Se partageant entre longs-métrages et musique rock au sein de son groupe No Smoking (il y joue de la basse), Emir Kusturica a annoncé son intention de réaliser un documentaire, lui l’ancien et prometteur footballeur junior de Sarajevo, sur El Pibe de Oro, le génie du foot argentin, Armando Diego Maradona. En attendant, il .s’apprête à présider la prochaine édition du Festival de Cannes.
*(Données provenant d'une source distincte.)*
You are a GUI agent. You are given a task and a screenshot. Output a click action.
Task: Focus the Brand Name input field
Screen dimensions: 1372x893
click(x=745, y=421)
Ses intentions ? « Je me suis donné pour mission de privilégier l’esthétique et l’art. »
Filmographie d’Emir Kusturica :
1981 : Te souviens-tu de Dolly Bell ? (Lion d’Or de la première oeuvre, Venise) 1985 : Papa est en voyage d’affaires (Palme d’Or, Cannes) 1989 : Le Temps des Gitans (Prix de la Mise en Scène, Cannes) 1993 : Arizona Dream (Ours d’Argent, Berlin) 1995 : Underground (Palme d’Or, Cannes) 1998 : Chat noir, chat blanc (Lion d’Argent, Venise) 2001 : Super 8 Stories (semi-doc sur le No Smoking Orchestra) 2004 : La Vie est un Miracle (César du meilleur film européen).
Sur le web
Le Temps des gitans marque la seconde collaboration d’Emir Kusturica et du jeune Davor Dujmovic, trois ans après Papa est en voyage d’affaires. Les deux hommes se retrouveront en 1995 pour Underground, dernier long-métrage de Davor Dujmovic qui se donnera la mort en Slovénie en 1999.
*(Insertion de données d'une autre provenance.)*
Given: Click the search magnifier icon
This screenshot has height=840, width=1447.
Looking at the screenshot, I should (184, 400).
La musique du Temps des gitans est composée par Goran Bregovic, qui entame pour l’occasion une riche collaboration avec Emir Kusturica. Les deux hommes se retrouveront pour Arizona Dream et Underground.
Une version longue du Temps des gitans est sortie sous la forme d’une série de six épisodes diffusée à la télévision yougoslave.
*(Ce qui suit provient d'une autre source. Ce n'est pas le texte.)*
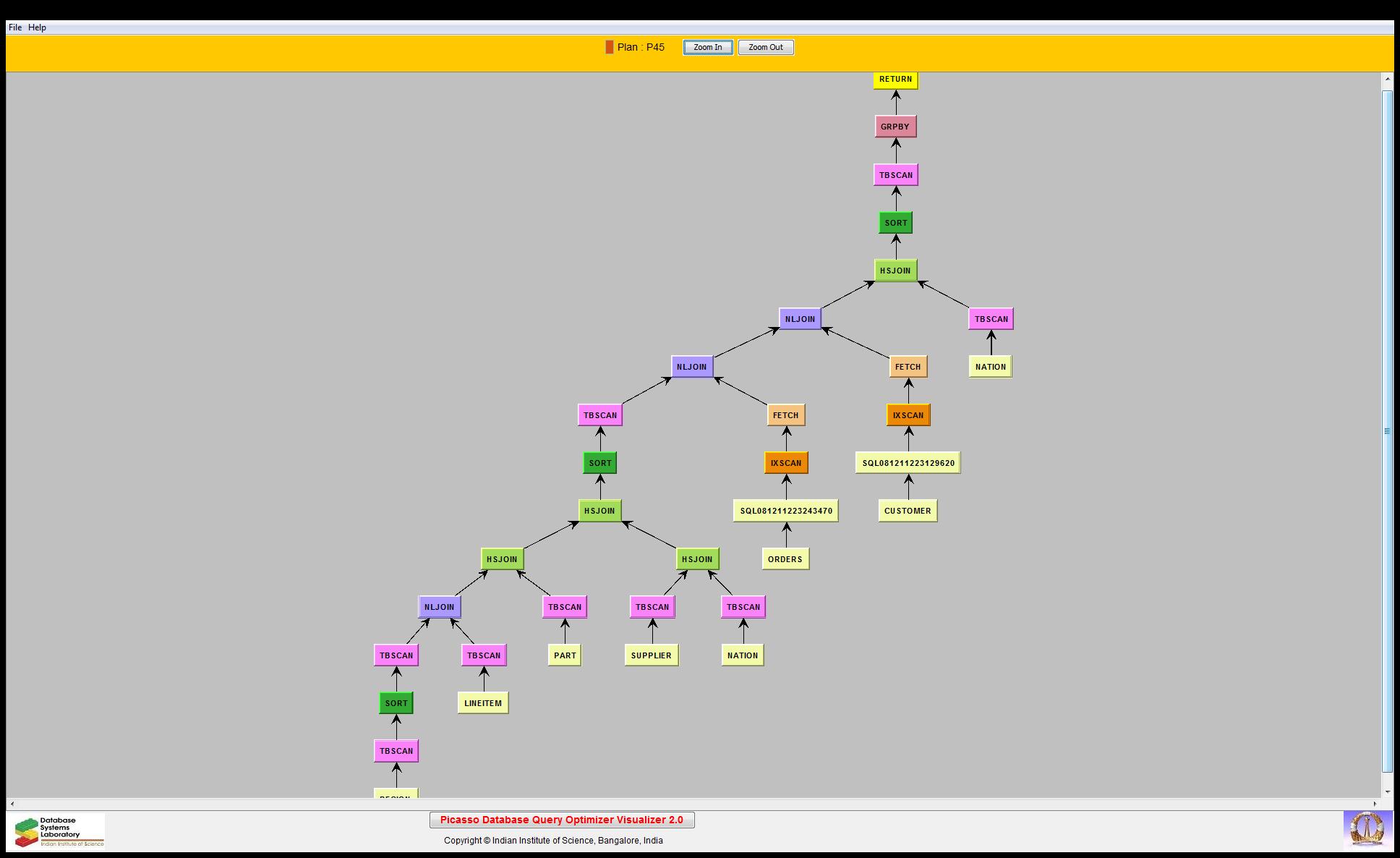Click the vertical scrollbar down arrow
This screenshot has height=858, width=1400.
[x=1387, y=791]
Le Temps des gitans a reçu le Prix de la mise en scène au Festival de Cannes 1989. Avec ce film, Emir Kusturica revenait sur la Croisette quatre ans après avoir obtenu la Palme d’Or pour Papa est en voyage d’affaires. Il recevra à nouveau la récompense suprême en 1995 pour Underground.
« Le début de carrière d’Emir Kusturica a été tonitruant : lauréat à 27 ans d’un Lion d’Or (du premier film) au Festival de Venise, et à 30 ans d’une Palme d’Or au Festival de Cannes, il connaît également le succès en Yougoslavie en tant que bassiste du groupe Zabranjeno Pusenje (littéralement « interdiction de fumer », qui deviendra, après scission, le plus international « No smoking Orchestra »). Il refuse alors plusieurs offres pour, de son propre aveu, « essayer de ne pas devenir professionnel, de ne pas faire partie de l’industrie du cinéma, de rester à l’extérieur. » (1) C’est alors qu’il tombe sur un article de presse évoquant le trafic d’enfants organisé entre la Yougoslavie et l’Italie, et en particulier sur l’improbable destin d’un jeune orphelin gitan nommé Perhan, qui a quitté sa grand-mère et son dindon pour travailler en Italie. Avec l’aide de Gordan Mihic, avec lequel il n’avait jamais travaillé, mais notamment connu pour son travail de journaliste ou pour sa collaboration avec Goran Paskaljevic (Mes amours de 68), Kusturica se sert de cette anecdote comme d’une matrice à un projet plus ample qui viserait à raconter, à travers ce destin individuel, toute l’histoire du peuple gitan.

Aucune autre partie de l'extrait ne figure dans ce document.